NFS is using TCP, but, as my local sysadmin suggested, I mounted the same NFS share using the UDP protocol, and the performance is equivalent to the TCP mount. So it's not UDP per se.

- It's not an OpenAFS version problem. I upgraded from 1.4.6 to 1.4.10 with no 
resulting improvement in the performance. (I didn't do a clean install - and 
I'm going to try that - but I don't have much confidence that that will have 
any effect.)

I doubt it will, though what's in /var/db/openafs/etc/config/afsd.options?

I did the clean install, and the problem persists.

I don't have an afsd.options file, but I do have afs.conf. Here's the OPTIONS value:

OPTIONS="-afsdb -stat 2000 -dcache 800 -daemons 3 -volumes 70 -dynroot -fakestat -all"

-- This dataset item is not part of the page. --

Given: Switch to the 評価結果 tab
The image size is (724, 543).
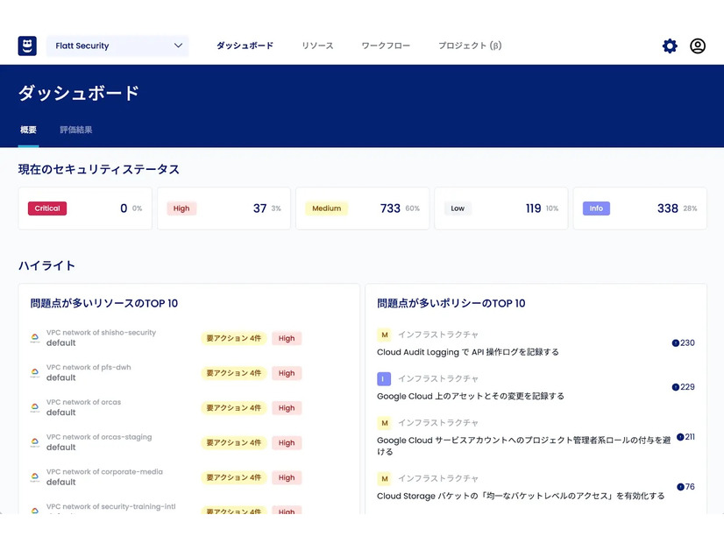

It's most likely the default.

- It's not a new server problem. My research computing admin tells me that 
nothing has changed in the AFS configuration in the last month except that they 
moved some volumes from one machine to another, but I can't believe that would 
make any difference, since they're both on the same subnet and neither of them 
is a machine directly listed in CellServDB.
- It MIGHT be a Mac OS problem. I upgraded to 10.5.7 about a month ago, and 
it's possible that the new behavior coincided with the install, although it's 
unlikely.

from what?

Upgraded from 10.5.6.

Another tidbit that is either hopelessly banal because I don't understand how AFS works, or really important: WRITING to the same AFS directory works fine. I copy the file from the directory to my local disk and it takes 4 minutes; I delete the file from the remote disk and write it there from my local disk and it takes 30 seconds.

Thanks in advance -
Sam Bayer
The MITRE Corporation
[email protected]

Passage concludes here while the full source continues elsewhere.